Format the records below as a Markdown table with the columns "Row" and "Line," numbering each line in order and omitting the blank lines.

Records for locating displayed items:
########

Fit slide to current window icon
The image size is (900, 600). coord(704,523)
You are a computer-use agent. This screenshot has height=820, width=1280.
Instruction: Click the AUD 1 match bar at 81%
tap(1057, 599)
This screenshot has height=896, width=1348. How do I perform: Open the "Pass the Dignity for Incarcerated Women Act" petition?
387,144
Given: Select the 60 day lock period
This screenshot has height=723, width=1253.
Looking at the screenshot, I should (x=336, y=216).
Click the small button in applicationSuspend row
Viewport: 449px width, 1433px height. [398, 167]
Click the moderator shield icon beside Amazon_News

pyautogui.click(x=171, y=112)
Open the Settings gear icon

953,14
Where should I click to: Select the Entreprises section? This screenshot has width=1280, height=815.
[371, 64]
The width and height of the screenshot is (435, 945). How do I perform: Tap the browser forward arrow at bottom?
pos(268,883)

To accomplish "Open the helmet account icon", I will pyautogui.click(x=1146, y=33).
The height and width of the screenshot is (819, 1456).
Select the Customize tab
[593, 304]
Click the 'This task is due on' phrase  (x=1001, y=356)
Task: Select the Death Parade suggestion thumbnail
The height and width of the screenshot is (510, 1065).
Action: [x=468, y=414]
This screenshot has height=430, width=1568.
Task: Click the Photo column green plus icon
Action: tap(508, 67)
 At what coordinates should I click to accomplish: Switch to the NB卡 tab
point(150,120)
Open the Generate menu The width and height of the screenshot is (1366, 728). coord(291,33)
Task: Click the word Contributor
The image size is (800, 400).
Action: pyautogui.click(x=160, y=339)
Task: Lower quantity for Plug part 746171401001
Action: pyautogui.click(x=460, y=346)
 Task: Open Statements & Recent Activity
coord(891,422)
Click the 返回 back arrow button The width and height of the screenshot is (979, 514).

########

* _The reply_
| Row | Line |
|---|---|
| 1 | Fit slide to current window icon |
| 2 | The image size is (900, 600). coord(704,523) |
| 3 | You are a computer-use agent. This screenshot has height=820, width=1280. |
| 4 | Instruction: Click the AUD 1 match bar at 81% |
| 5 | tap(1057, 599) |
| 6 | This screenshot has height=896, width=1348. How do I perform: Open the "Pass the Dignity for Incarcerated Women Act" petition? |
| 7 | 387,144 |
| 8 | Given: Select the 60 day lock period |
| 9 | This screenshot has height=723, width=1253. |
| 10 | Looking at the screenshot, I should (x=336, y=216). |
| 11 | Click the small button in applicationSuspend row |
| 12 | Viewport: 449px width, 1433px height. [398, 167] |
| 13 | Click the moderator shield icon beside Amazon_News |
| 14 | pyautogui.click(x=171, y=112) |
| 15 | Open the Settings gear icon |
| 16 | 953,14 |
| 17 | Where should I click to: Select the Entreprises section? This screenshot has width=1280, height=815. |
| 18 | [371, 64] |
| 19 | The width and height of the screenshot is (435, 945). How do I perform: Tap the browser forward arrow at bottom? |
| 20 | pos(268,883) |
| 21 | To accomplish "Open the helmet account icon", I will pyautogui.click(x=1146, y=33). |
| 22 | The height and width of the screenshot is (819, 1456). |
| 23 | Select the Customize tab |
| 24 | [593, 304] |
| 25 | Click the 'This task is due on' phrase  (x=1001, y=356) |
| 26 | Task: Select the Death Parade suggestion thumbnail |
| 27 | The height and width of the screenshot is (510, 1065). |
| 28 | Action: [x=468, y=414] |
| 29 | This screenshot has height=430, width=1568. |
| 30 | Task: Click the Photo column green plus icon |
| 31 | Action: tap(508, 67) |
| 32 |  At what coordinates should I click to accomplish: Switch to the NB卡 tab |
| 33 | point(150,120) |
| 34 | Open the Generate menu The width and height of the screenshot is (1366, 728). coord(291,33) |
| 35 | Task: Click the word Contributor |
| 36 | The image size is (800, 400). |
| 37 | Action: pyautogui.click(x=160, y=339) |
| 38 | Task: Lower quantity for Plug part 746171401001 |
| 39 | Action: pyautogui.click(x=460, y=346) |
| 40 |  Task: Open Statements & Recent Activity |
| 41 | coord(891,422) |
| 42 | Click the 返回 back arrow button The width and height of the screenshot is (979, 514). |